Top of Data for review

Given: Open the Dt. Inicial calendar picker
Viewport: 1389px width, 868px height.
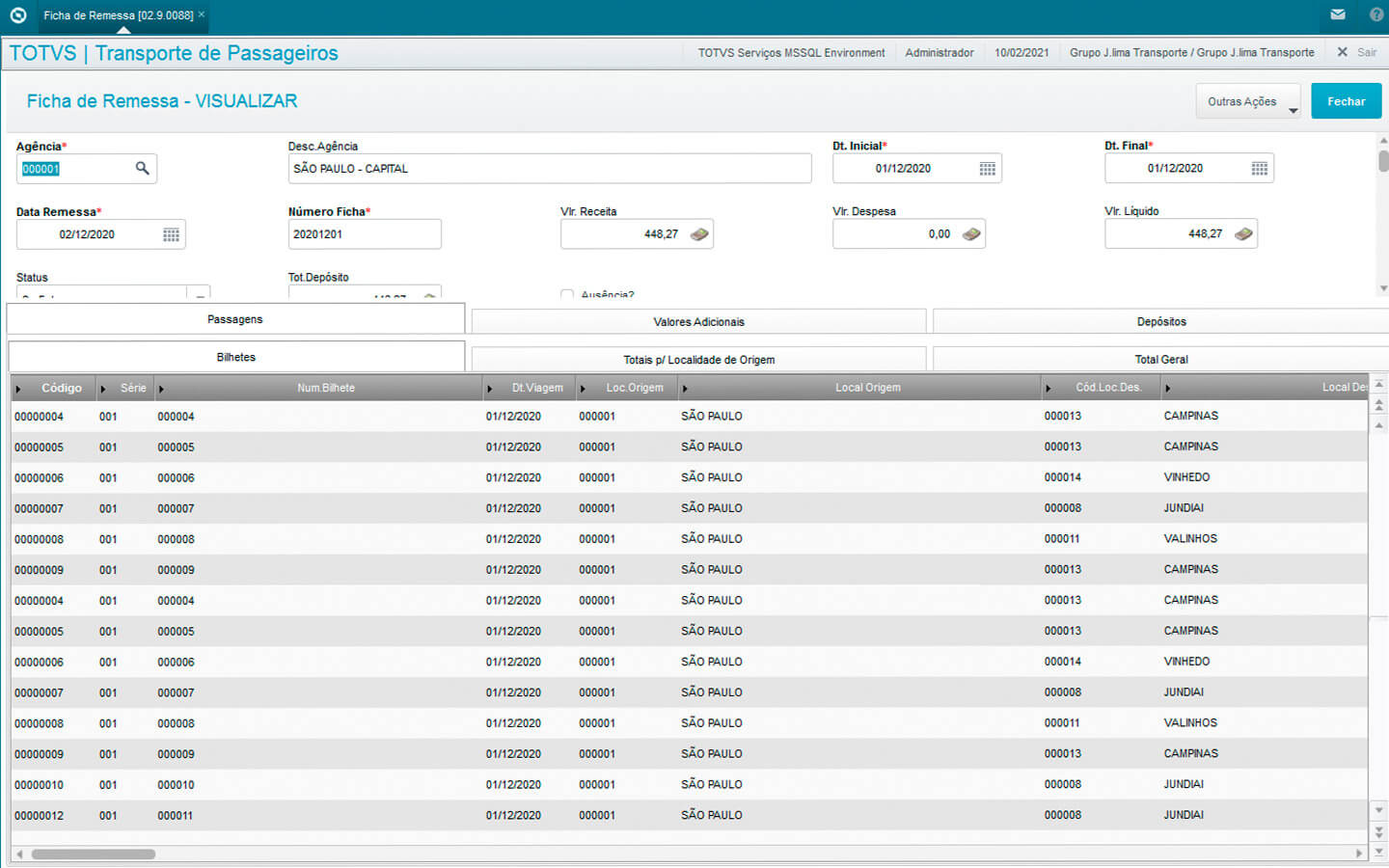Looking at the screenshot, I should click(x=987, y=169).
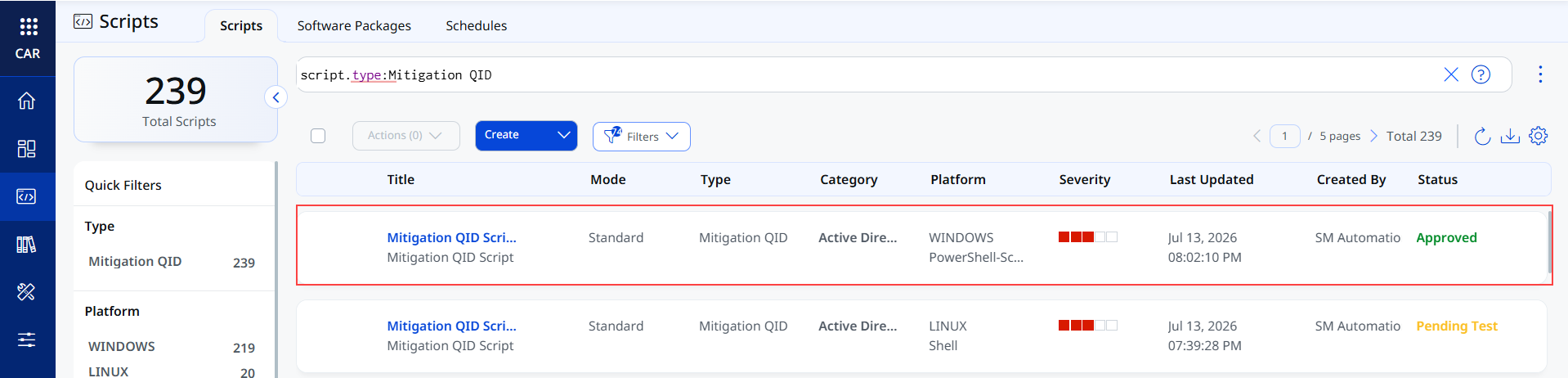Open the Filters dropdown
The height and width of the screenshot is (378, 1568).
(642, 137)
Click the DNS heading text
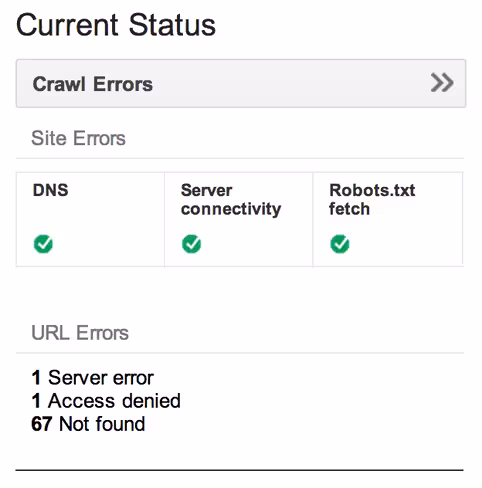 tap(50, 190)
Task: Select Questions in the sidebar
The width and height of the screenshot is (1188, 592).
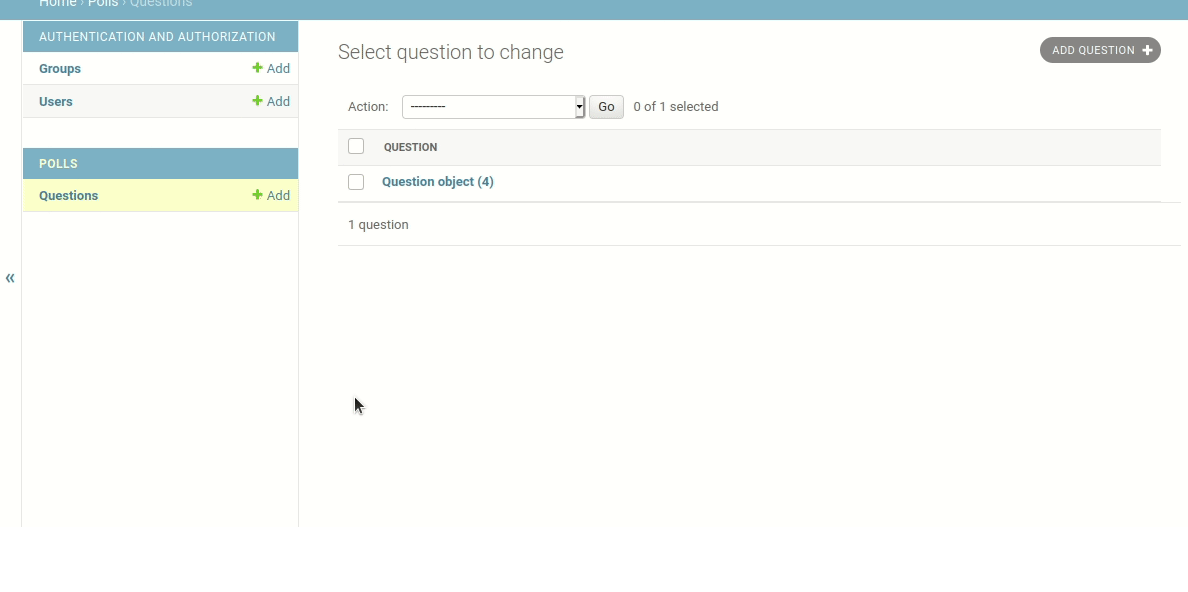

Bottom of Data for review

**What the exercise asks**
Give every line above again exactly, with no pictures.

**Exercise output**
Given: Open the Dt. Inicial calendar picker
Viewport: 1389px width, 868px height.
Looking at the screenshot, I should click(x=987, y=169).
Open the Filters dropdown
The height and width of the screenshot is (378, 1568).
(642, 137)
Click the DNS heading text
 tap(50, 190)
Task: Select Questions in the sidebar
The width and height of the screenshot is (1188, 592).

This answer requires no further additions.